_PROBLEM REQUIREMENTS_
Every line from the one with "Given: Open the Tools menu" to the final line of the records should be printed exactly as it is, with pictures left out.

........

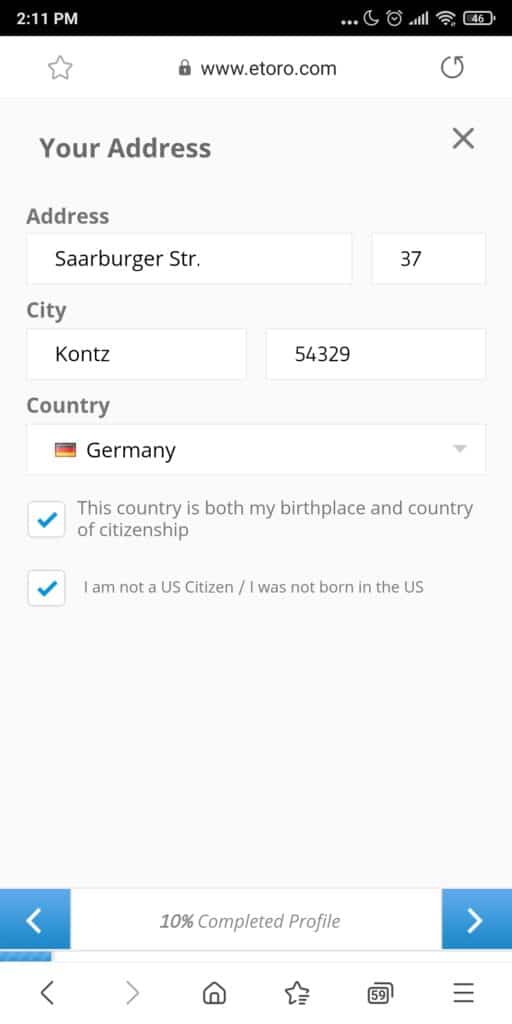This screenshot has width=512, height=1024.
Task: Uncheck birthplace and citizenship country checkbox
Action: [x=46, y=520]
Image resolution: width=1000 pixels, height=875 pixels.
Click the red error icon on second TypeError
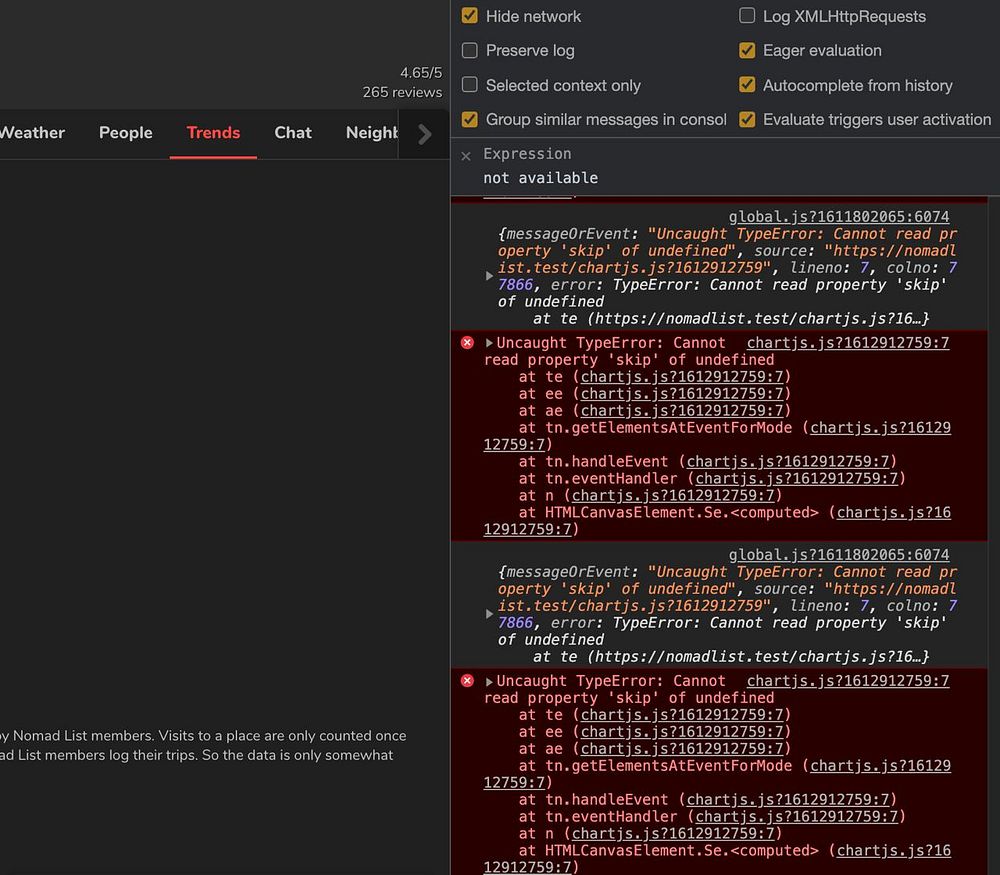(x=467, y=681)
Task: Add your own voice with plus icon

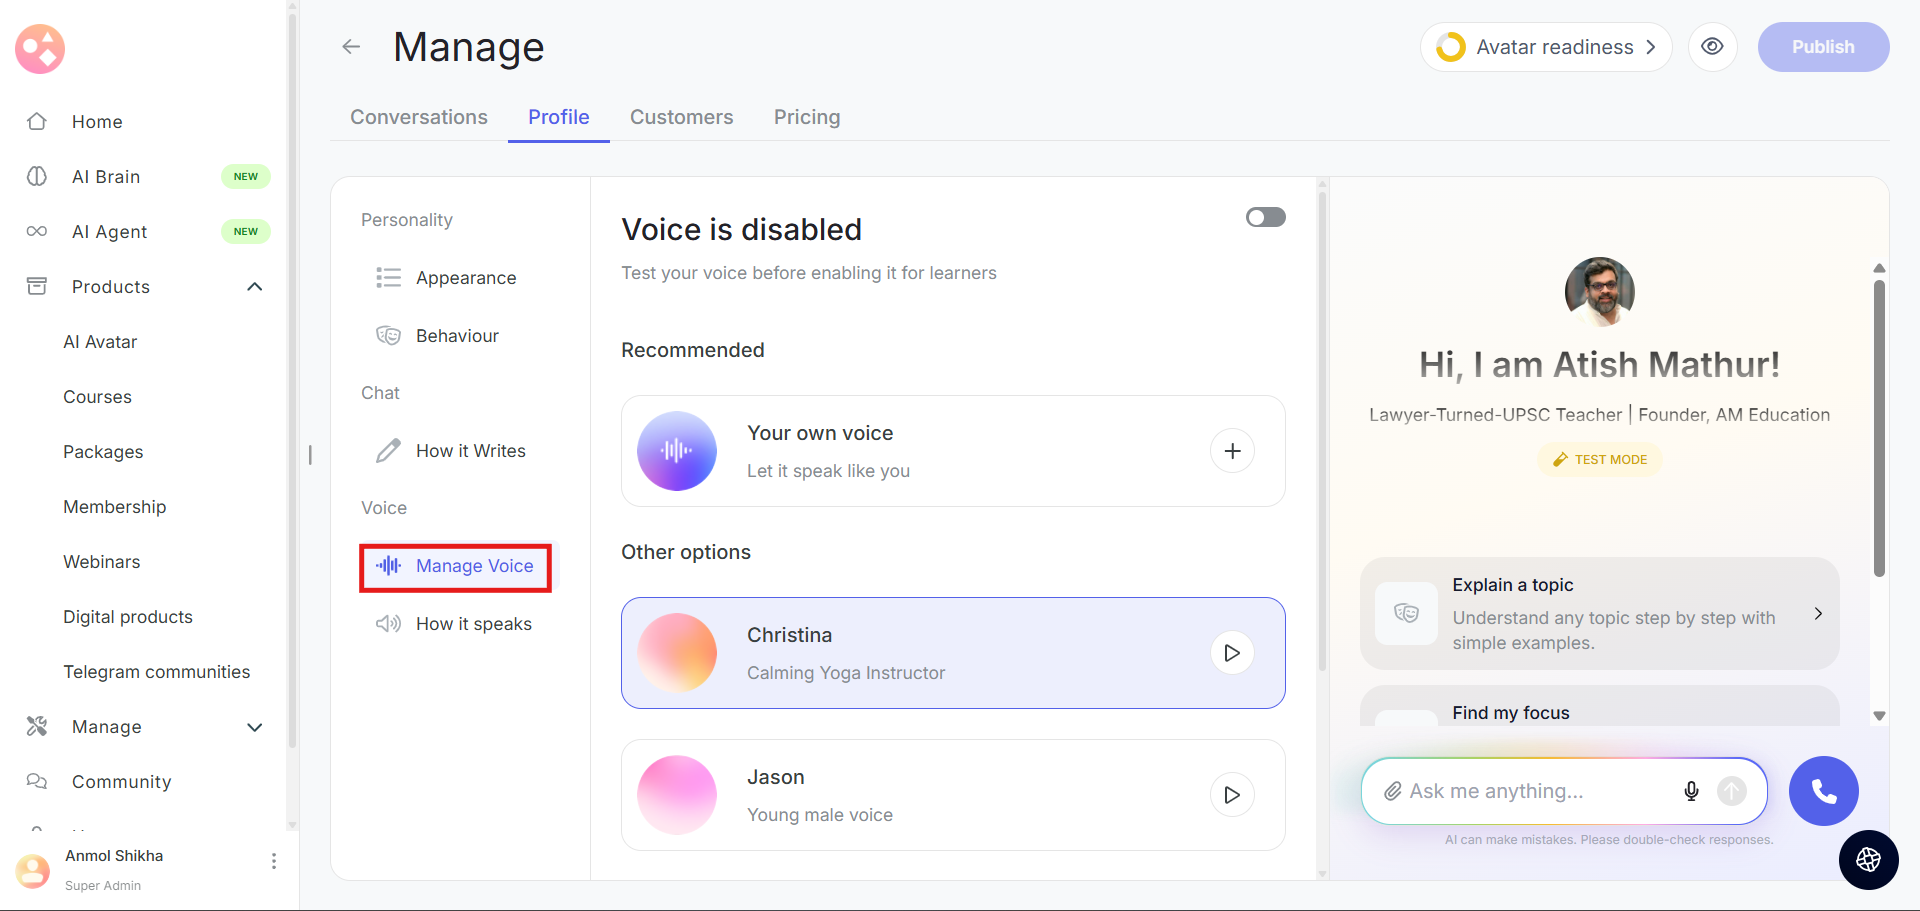Action: (1232, 451)
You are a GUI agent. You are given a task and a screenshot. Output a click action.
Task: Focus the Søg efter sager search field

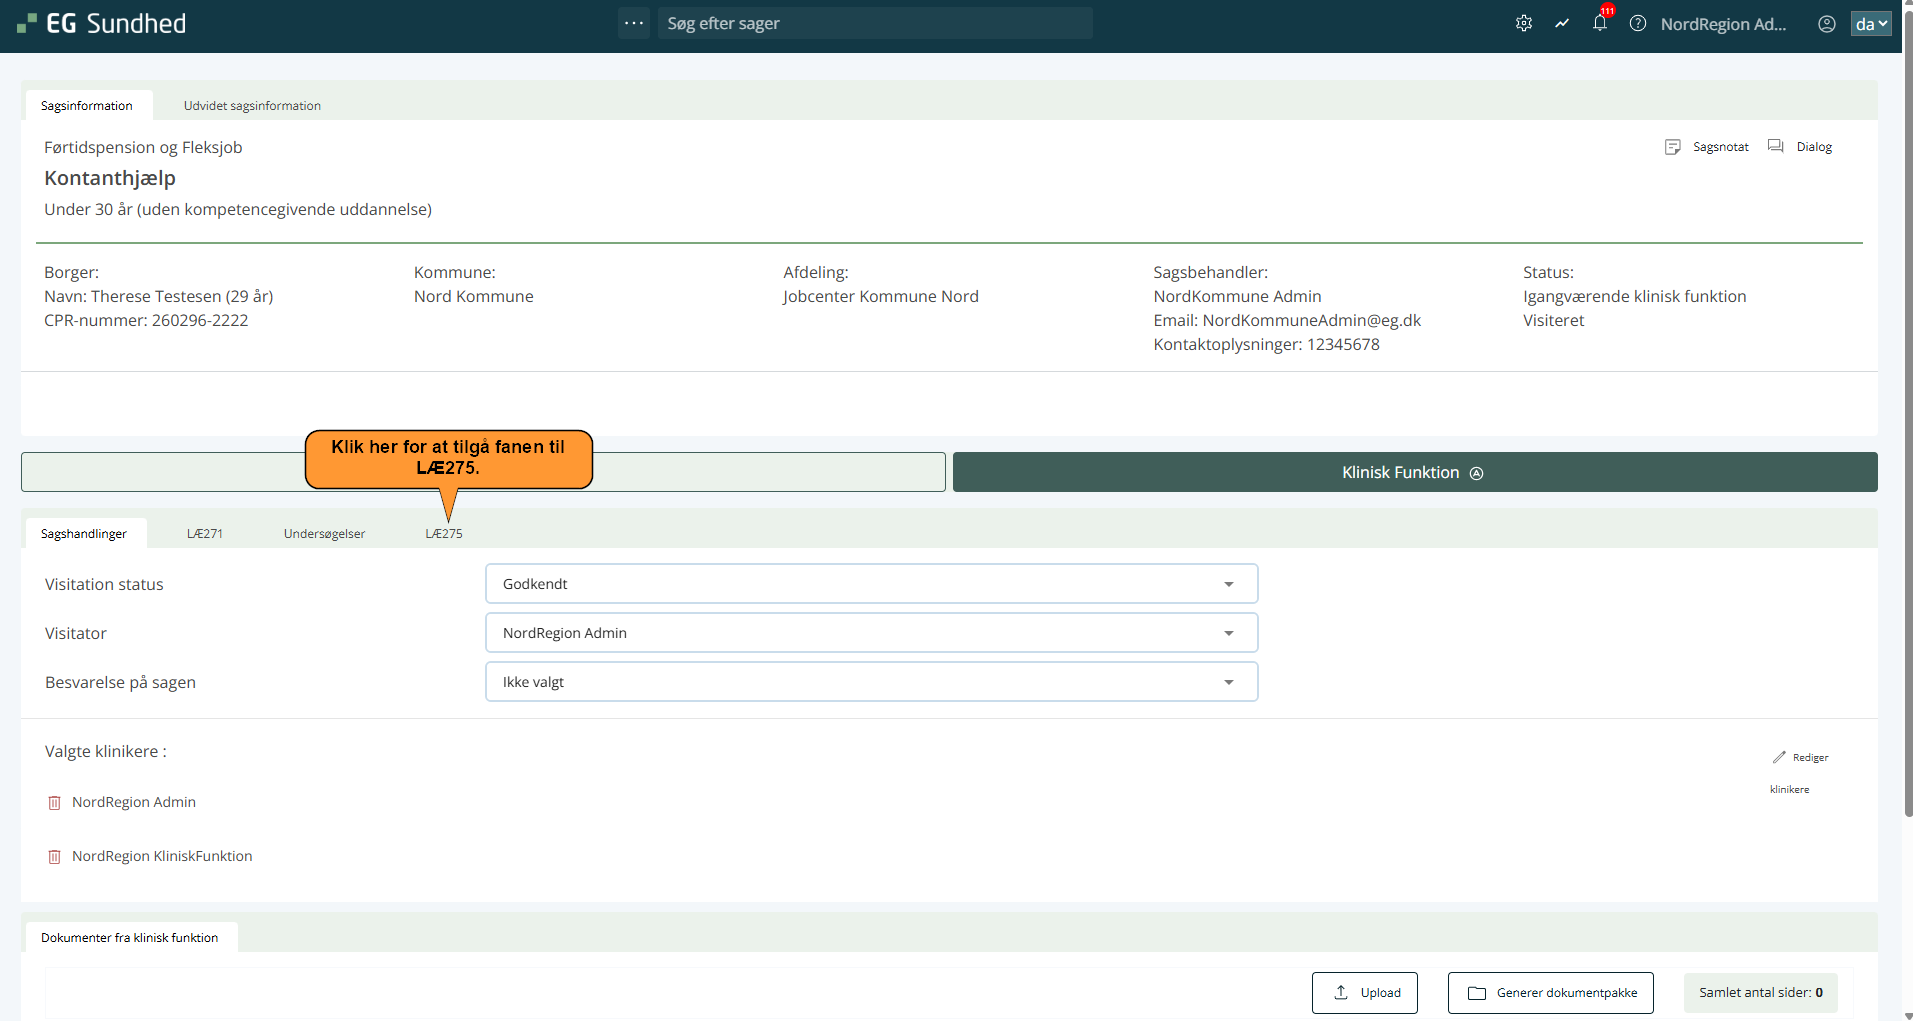click(x=875, y=23)
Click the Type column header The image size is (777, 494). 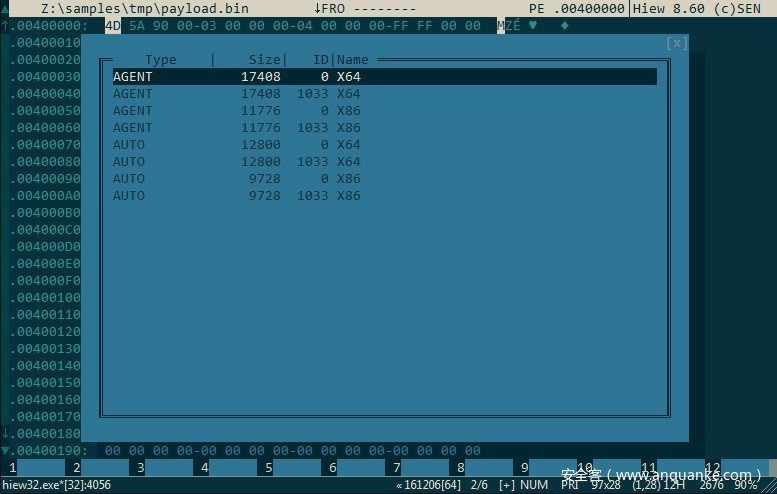click(x=160, y=60)
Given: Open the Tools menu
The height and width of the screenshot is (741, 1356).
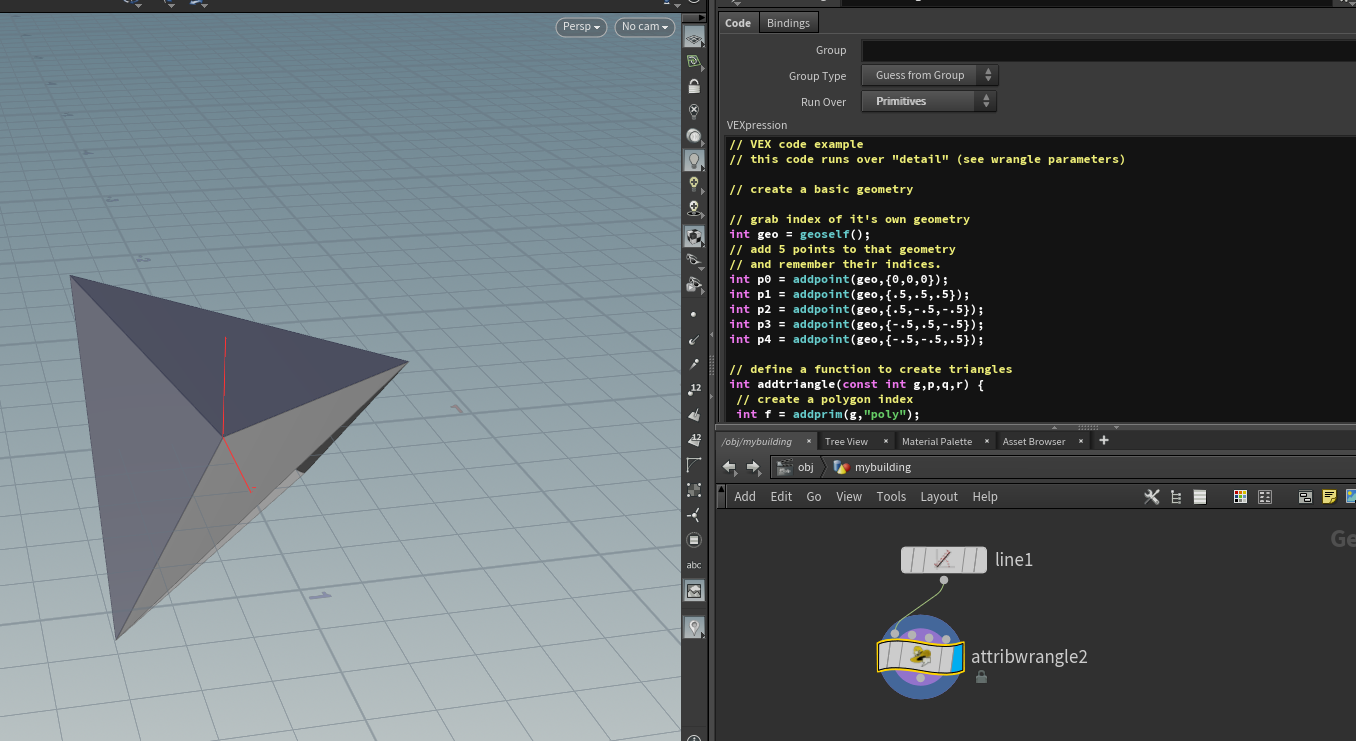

........

_OUTPUT FOR THIS EXERCISE_
Given: Open the Tools menu
The height and width of the screenshot is (741, 1356).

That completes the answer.